Henri De Braekeleer était issu d’une famille d’artistes, son père Fernand De Braekeleer peignait des scènes de genre et son oncle Henri Leys était peintre d’histoire. Sa technique époustouflante lui donna rapidement la célébrité comme en témoigne cet article d’époque: « Pour lui, la poésie des tons est la vraie lumière, étrange vision qui fait passer toute l’âme et tout la sang de l’artiste dans la richesse et l’harmonie de la couleur vivante. Une vibration intime, extraordinaire, qui prend possession de vous. »
Tel Ensor
Son tableau L’Homme à la chaise, comme assoupi dans un intérieur fastueux, sera vendu bien plus tard, en 1921 pour la somme astronomique pour l’époque de 160000 francs. Un montant à comparer aux 3600 francs annuels seulement que lui donna le marchand d’art Gustave Coûteaux pour s’assurer de recevoir l’intégralité de sa production.
L’exposition au musée Rops préparée par Herwig Todts, spécialiste du peintre au musée d’Anvers, creuse surtout la modernité de l’artiste au-delà de son apparent clacissisme.
De Braekeleer fut tôt influencé par le réalisme de Courbet et s’est mis à peindre les petits métiers d’Anvers. Il comprit aussi qu’un peintre moderne devait renouveler les aspects purement picturaux du tableau. Sa touche se fit plus large, plus impressionniste. Van Gogh n’hésita pas alors à le comparer à Manet. Le groupe des XX à Bruxelles, d’avant-garde, célèbra De Braekeleer en 1887 au salon de Bruxelles en exposant sept de ses oeuvres.
La femme du peuple, Femme assise, ou ses vues de la plage à Heist, sont résolument modernes et rejoignent la modernité d’Ensor comme le fit remarquer Rik Wouters. La lumière joue sur les touches de couleurs, le peintre cherche une réalité plus profonde que la simple reproduction de ce qu’il voit. S’il varie peu dans le choix de ses sujets, il renouvelle résolument sa manière de peindre.

Il connut une mystérieuse fin de vie. De 1877 à 1884, il ne signe plus de tableau, touché sans doute par la maladie ou le spleen et il meurt en 1888 à 48 ans d’une cause restée inconnue.

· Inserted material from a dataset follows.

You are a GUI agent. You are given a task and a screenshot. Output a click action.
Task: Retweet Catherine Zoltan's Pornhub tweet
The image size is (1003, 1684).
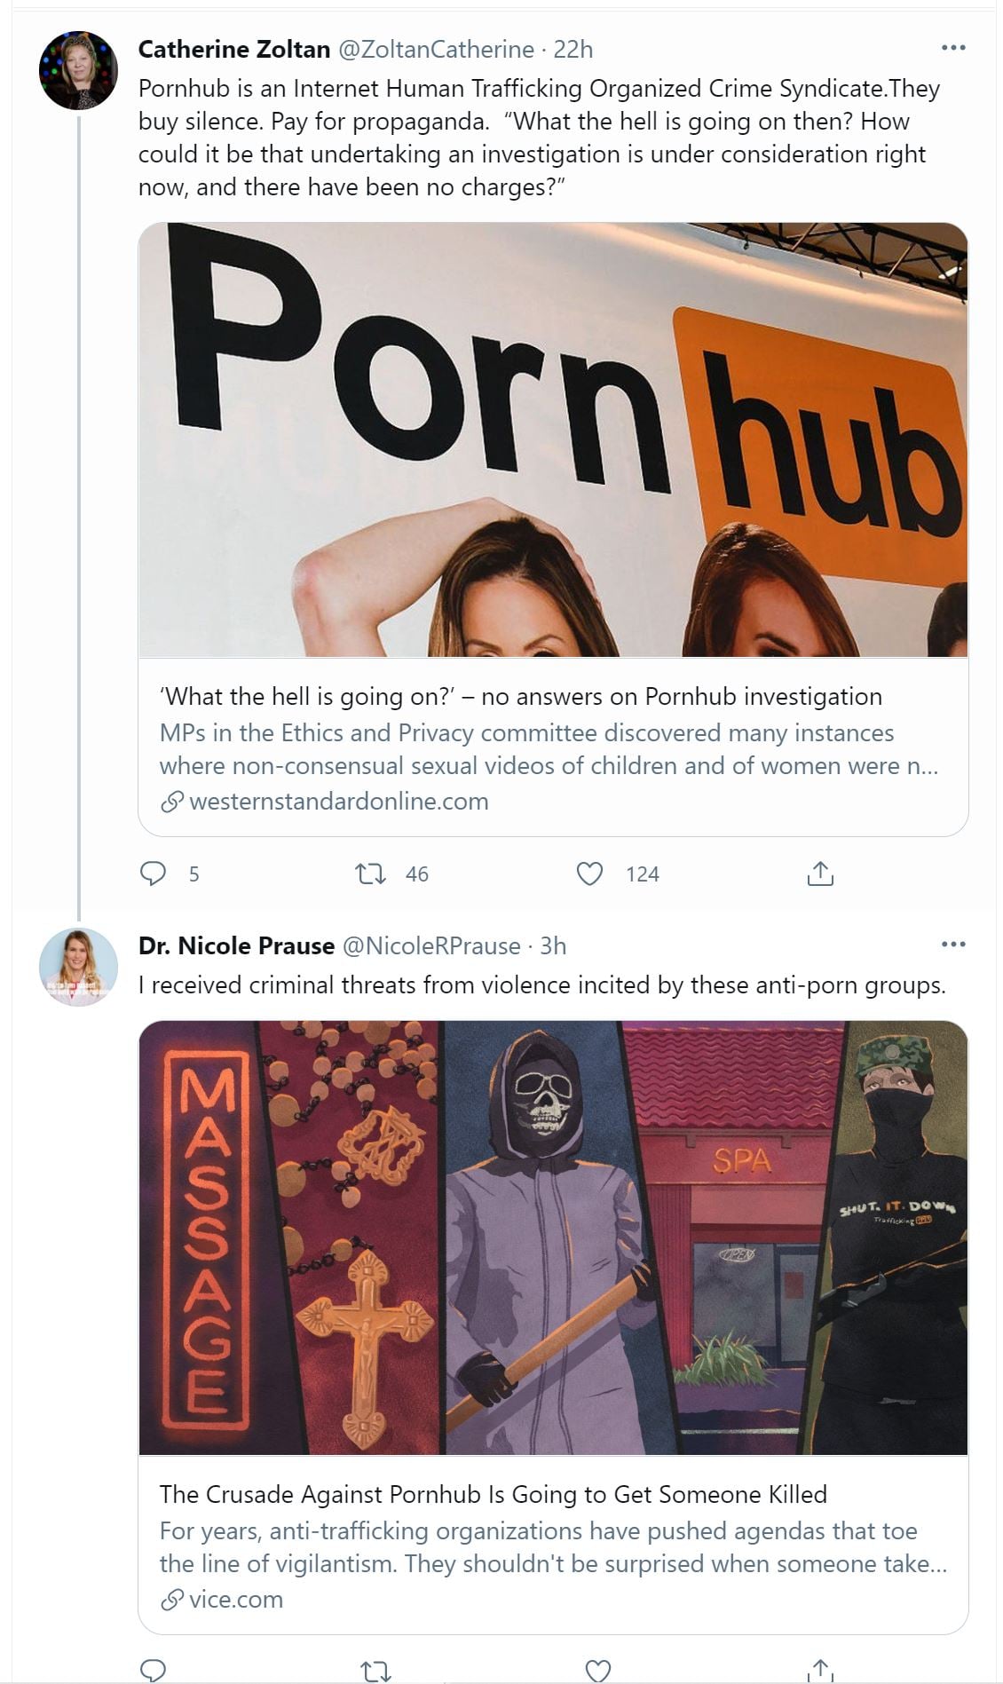370,874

Henri De Braekeleer, un Anversois vendant à la bourgeoisie francophone bruxelloise, était disait-on « de l’école flamande ». Un qualificatif que Rops rejetait. Ses propos ont une curieuse résonance aujourd’hui que la Flandre parle de créer un « canon » de sa culture » : « Comme chez tous les peuples neufs, on exagère surtout en Flandre le sentiment de cette nationalité panachée. Il n’y a pas au 19e siècle, d’Ecole flamande, disait-il. Il y a en Belgique, des gens qui ont beaucoup de talents et ils sont aussi nombreux qu’ailleurs et d’autres qui n’ont rien du tout et qui sont encore plus nombreux. Sans compter que dans un pays comme la Belgique, où l’étroitesse du territoire a forcé galamment ses habitants à des rapprochements aussi internes que mêlés, il est bien difficile de remonter aux sources. »

>>> Henri De Braekeleer, musée Rops, à Namur, jusqu’au 2 février.